Another Silly Education Fad

I am a conservative and a public school teacher. There are a few of us. I became a teacher after a stint in the Army JAG Corps and eleven years of private practice as an attorney. When I switched careers, I was a partner in a well-regarded Maryland law firm. I made good money, and like any partner in a law firm, my performance (and those of my partners) dictated success and income. 

As a teacher, I've been evaluated much like I was in the Army, by a supervisor who observes my work and provides a mostly boilerplate rating at the end of the year. In the Army, almost all officers are rated highly (an officer with even an "average" rating is a complete flop.) In my school system, teachers are rated as "satisfactory," "in need of improvement," or "unsatisfactory." Needless to say, an overwhelming number of teachers earn a satisfactory rating, even though, as in any such system, some should not. In the view of many, those teachers who slip through the system are the prime culprits for the ills of public education.
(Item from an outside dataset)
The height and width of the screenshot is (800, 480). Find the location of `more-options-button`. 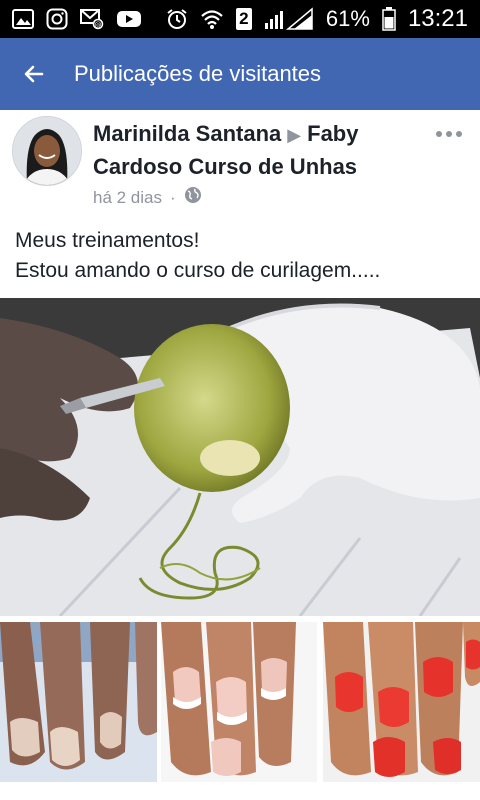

As P.J. O'Rourke points out, public education in this country has a rather long and sad history, marked by underperforming students, increasing costs, fads, and almost endless bouts of reform that seem to get nowhere. The education scholar and historian Diane Ravitch, once one of the country's most prominent education "reformers," recently threw in the towel, too, though coming to the opposite conclusion of O'Rourke, accepting that the current system, however dysfunctional, is probably the best we can do. 

But while O'Rourke and Ravitch have in their own way given up, the public education system is once again being assailed by reformers, led by President Obama and Arne Duncan, first basketball bud and new Secretary of Education. They are assisted in this challenge by a legion of do-gooder Ivy-Leaguers, many of them veterans of Teach for America, and their focus is on teaching. 

Teach for America has become something of the Peace Corps of the new millennium, with better pay and nicer toilets. After a couple of years teaching in an urban school, 40% of these dedicated educators high-tail it for still better pay and yet nicer toilets. After five years, 80% abandon the classroom -- those that remain in education trend towards leadership and policy positions, where their zeal for reform earns even bigger bucks, publicity, and in some cases, hero-worship. They are, of course, exemplified by D.C. schools chancellor Michelle Rhee.

Rhee's recent firing of hundreds of D.C. teachers may cheer some conservatives. It certainly warms the hearts of the Washington Post's editorial board, which has supported Rhee through thick and thin. Perhaps education reform makes for strange bedfellows. At any rate, much of the underlying rationale for the firings appears to rest on conservative principles of accountability in that the evaluation system, dubbed IMPACT, is based on so-called value-added statistical models, in which teacher evaluations are tied to student performance on standardized tests. 

The problem with rating performance among educators, the military, or for pretty much any governmental job is that unlike in the private economy, there is no bottom line. The market cannot tell us how well a teacher, officer, or bureaucrat is performing, and so we rely on supervisory opinions, which can be marred by favoritism, politics, policy, or downright incompetence.  

Value-added systems are attractive to some conservatives because they seem to mimic "the market." That is, they supposedly provide a bottom line, a kind of profit/loss balance sheet against which teachers can be fairly judged. 

But this is a chimera. It's like rating a salesman not on how many cars he sells, but on how well the purchasers drive them. In reality, value-added systems have more in common with Marxist-Leninist economic hocus-pocus than the invisible hand. Faceless statisticians produce a product that is complex, opaque, and too eccentric for ordinary mortals to understand -- and on top of that, just plain wrong much of the time. 

A recent study prepared for the Department of Education shows that these systems tend to be wrong 35% of the time evaluating a teacher after one year, and still wrong 25% of the time after three years. Think what you will about teachers, but it's fundamentally wrong to end someone's career based on a complex statistical model that's wrong anywhere from one-quarter to one-third of the time. And if it's good enough for teachers, one day it might be good enough for you.

From a conservative perspective, this sort of complex, incomprehensible "evaluation" is just the kind of charlatanism that underlies leftist-liberal cant about global warming and 2,000-page legislative solutions to various other crises like health care, energy policy, and financial regulation. The fact that a lot of public-school teachers and their unions support these very policies doesn't mean that equally wrongheaded ideas as applied to them are right, even if it seems just desserts.

So what is the solution to our pubic education "crisis"? I don't know. Bad teachers are certainly a part of the problem, but I think a relatively small one in the entire universe of the mess. Detecting these underperformers is never going to be easy, but it can be done without resort to faddish reliance on bad science. And let's be honest: Unions are there to protect teachers, not students, and it would be absurd if it were otherwise. Students have plenty of advocates, beginning with mom and dad. Come to think of it, from a conservative perspective, that really is the heart of the matter.